- Episode no.: Season 7 Episode 6
- Directed by: Mauricio Pardo
- Written by: Steven Davis; Kelvin Yu;
- Production code: 6ASA16
- Original air date: November 20, 2016

Guest appearances
- David Herman as Mr. Frond; Jenny Slate as Tammy; Bobby Tisdale as Zeke;

Episode chronology
| ← Previous "Large Brother, Where Fart Thou?" | Next → "The Last Gingerbread House on the Left" |
- Bob's Burgers season 7

= The Quirkducers =

"The Quirkducers" (also known as "The Quirky Turkey") is the sixth episode of the seventh season of the animated comedy series Bob's Burgers and the overall 113th episode, and is written by Steven Davis and Kelvin Yu and directed by Mauricio Pardo. It aired on Fox in the United States on November 20, 2016. In the episode, Gene and Louise decide to sabotage the annual Thanksgiving play to save their long weekend, but Tina provides her fan fiction as the subject matter, leading the kids to work on their own version. Meanwhile, Linda finds a potato that resembles her deceased grandfather.

==Plot==
With Thanksgiving one week away, Tina is writing Erotic Friendfiction called the "Quirky Turkey", based on what Tammy and Jocelyn called her days ago, with the ending being that the non-quirky turkeys becoming the dinner they thought they were going to. Meanwhile, Louise and Gene are not looking forward to Mr. Frond's annual Thanksgiving play as not only are they boring, but it takes away their half day before Thanksgiving. However, after seeing Mr. Frond close down a public announcement due to an inappropriate song, Louise gets the idea to use Tina's Erotic Friendfiction as this years play, and have Mr. Frond to cancel it in the middle as it will be very offensive. Louise manages to convince Tina and Mr. Frond to let them run the play by making the latter the producer, and they get Jimmy Jr., Zeke, Tammy, and Jocelyn as the cast.
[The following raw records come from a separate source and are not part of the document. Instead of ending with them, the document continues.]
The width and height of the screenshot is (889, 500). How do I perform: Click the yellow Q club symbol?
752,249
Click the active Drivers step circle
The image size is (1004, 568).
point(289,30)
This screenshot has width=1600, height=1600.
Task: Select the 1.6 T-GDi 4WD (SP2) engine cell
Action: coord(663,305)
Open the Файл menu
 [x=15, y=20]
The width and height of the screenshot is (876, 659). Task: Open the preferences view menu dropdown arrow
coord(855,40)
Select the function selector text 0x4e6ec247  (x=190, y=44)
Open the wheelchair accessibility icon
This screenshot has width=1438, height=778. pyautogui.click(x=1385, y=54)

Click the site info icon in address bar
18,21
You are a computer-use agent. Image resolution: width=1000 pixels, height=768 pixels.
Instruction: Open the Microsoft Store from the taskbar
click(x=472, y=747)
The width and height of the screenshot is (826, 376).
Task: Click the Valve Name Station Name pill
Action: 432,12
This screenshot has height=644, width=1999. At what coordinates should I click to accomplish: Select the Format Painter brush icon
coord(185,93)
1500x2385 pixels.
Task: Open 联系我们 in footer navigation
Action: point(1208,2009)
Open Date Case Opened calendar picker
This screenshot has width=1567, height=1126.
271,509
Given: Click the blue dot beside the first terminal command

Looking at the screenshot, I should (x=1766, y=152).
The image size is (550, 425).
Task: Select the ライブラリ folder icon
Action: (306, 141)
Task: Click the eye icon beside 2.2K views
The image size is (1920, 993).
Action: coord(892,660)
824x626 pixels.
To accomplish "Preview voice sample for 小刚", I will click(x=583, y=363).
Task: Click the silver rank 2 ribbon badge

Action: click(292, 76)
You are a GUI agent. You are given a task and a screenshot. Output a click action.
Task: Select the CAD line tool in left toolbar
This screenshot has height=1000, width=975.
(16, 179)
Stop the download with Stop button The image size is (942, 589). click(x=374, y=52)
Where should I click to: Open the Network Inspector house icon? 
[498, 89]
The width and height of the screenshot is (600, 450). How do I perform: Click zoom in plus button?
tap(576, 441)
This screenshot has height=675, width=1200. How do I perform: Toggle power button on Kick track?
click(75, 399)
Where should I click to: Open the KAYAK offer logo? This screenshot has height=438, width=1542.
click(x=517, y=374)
Meanwhile, Linda finds a potato that resembles her late grandfather and decides to keep it around. However, that annoys Bob, and even tries to argue that it does not really resemble her grandfather.

As the rehearsals go on, Louise plans on making it a poorly made play but feels that even then, it's not enough to get shut down. However, Gene's comment on something happening in the red light gets Louise to come up with an idea, and manages to grab turkey giblets and gizzards from a local butcher shop, and an air compressor from Teddy. The plan is to place the giblets inside of bottles, put them in the heads of the turkey's, and after the first song, Louise would turn in the air compressor and release said giblets. After, it would cause Mr. Frond to shut the play down and they would have their half day. However, Tina overhears the plan, and is angry that Louise used her Friendfiction as a way to get a half day, but the other kids are up for the plan if it gets them a half day, much to Tina's dismay.

On the day of the play, it goes on with poor acting and off-key singing. Bob reveals to Linda that he brought her grandfather potato to the play, after telling her not to earlier, much to her joy. However, when the giblets are let loose, it flies everywhere, covering the entire audience in them, and the kids soon realize how gross and disturbing this is. Louise apologizes to Tina for ruining her play, but Tina believes that their situation could help them with a recently new song she created and has Louise stall Mr. Frond from shutting down the play. Tina's song becomes a hit with the audience, and while Gene and Louise know that they might have lost their half day by cleaning up their mess, they decide that it was worth it.

==Reception==
Alasdair Wilkins from The A.V. Club gave the episode a "B+" and wrote that "that speaks to how all the Belchers function: sometimes as a bridge to us in the audience, but mostly just there to support their equally silly loved ones. It’s a winning combination."

The episode received a 1.2 rating and was watched by a total of 2.46 million people.